Grouping Data

Grouping data is a powerful way to analyze subsets of data by splitting it into groups based on one or more columns. Pandas provides the groupby() method to perform grouping operations, such as aggregations and transformations. This tutorial explores how to use groupby() effectively.

Basic Grouping

To group data by a specific column, use the groupby() method. Once grouped, you can apply aggregation functions like sum(), mean(), or count(). Here’s an example:

import pandas as pd

# Create a sample DataFrame
data = {
    "City": ["Chennai", "Madurai", "Chennai", "Madurai", "Trichy"],
    "Sales": [100, 200, 150, 180, 90],
    "Profit": [20, 40, 30, 35, 15]
}

df = pd.DataFrame(data)

# Group by City and calculate total Sales
grouped = df.groupby("City")["Sales"].sum()
print(grouped)

Output

City Sales
Chennai 250
Madurai 380
Trichy 90

Explanation: The groupby("City") method groups the data by the City column. The sum() function is applied to calculate the total sales for each city.
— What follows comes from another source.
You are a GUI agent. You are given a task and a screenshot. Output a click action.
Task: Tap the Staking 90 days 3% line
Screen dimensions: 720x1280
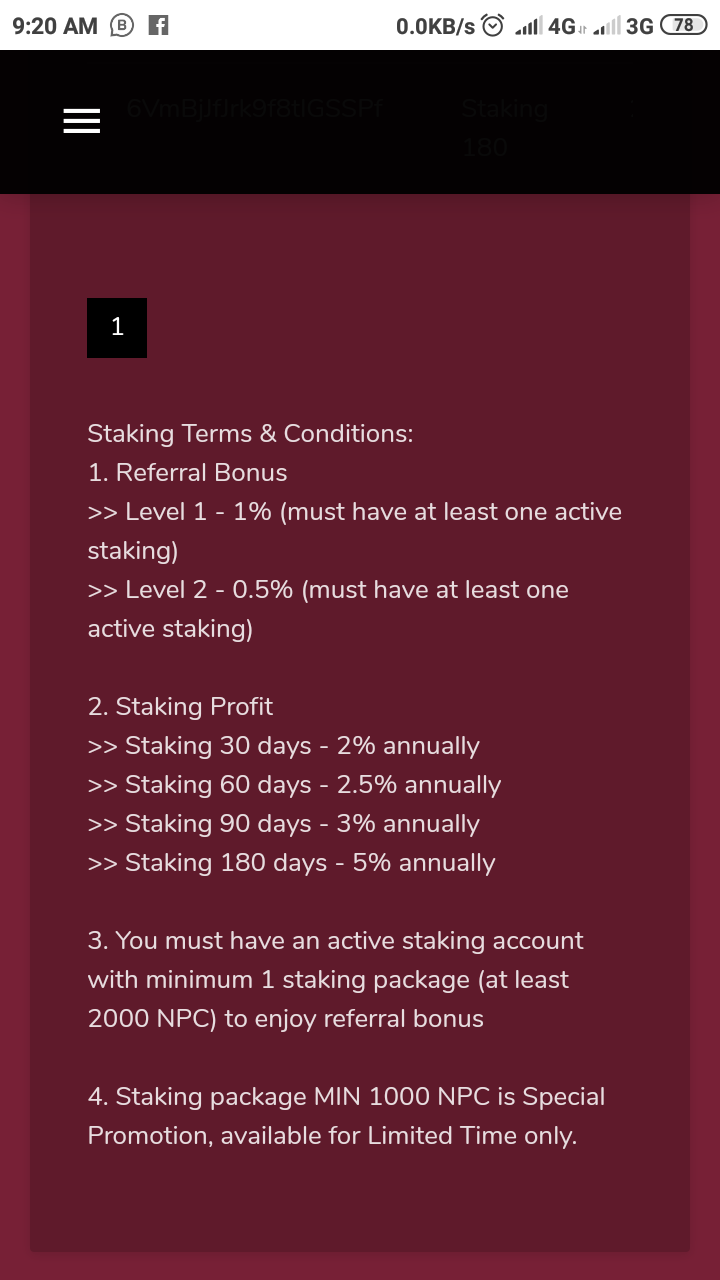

Grouping with Multiple Aggregations

You can perform multiple aggregations on grouped data using the agg() method. Here’s an example:

# Group by City and calculate total Sales and average Profit
grouped = df.groupby("City").agg({
    "Sales": "sum",
    "Profit": "mean"
})
print(grouped)

Output

City Sales Profit
Chennai 250 25.0
Madurai 380 37.5
Trichy 90 15.0

Explanation: The agg() method allows you to perform multiple aggregation operations on grouped data. In this example, total sales and average profit are calculated for each city.

Grouping with Multiple Columns

You can group data by multiple columns by passing a list to the groupby() method. Here’s an example:

# Group by City and Sales, and calculate total Profit
grouped = df.groupby(["City", "Sales"])["Profit"].sum()
print(grouped)

Output

City Sales Profit
Chennai 100 20
Chennai 150 30
Madurai 180 35
Madurai 200 40
Trichy 90 15

Explanation: Grouping by multiple columns creates a hierarchical index, allowing you to analyze the data at multiple levels. In this example, profits are grouped by both city and sales values.

Key Takeaways

  • Basic Grouping: Use groupby() to group data by a single column and apply aggregation functions.
  • Multiple Aggregations: Use agg() for performing multiple operations on grouped data.
  • Grouping by Multiple Columns: Analyze data at multiple levels by grouping with more than one column.
  • Insights: Grouping helps summarize and analyze data effectively based on categorical variables.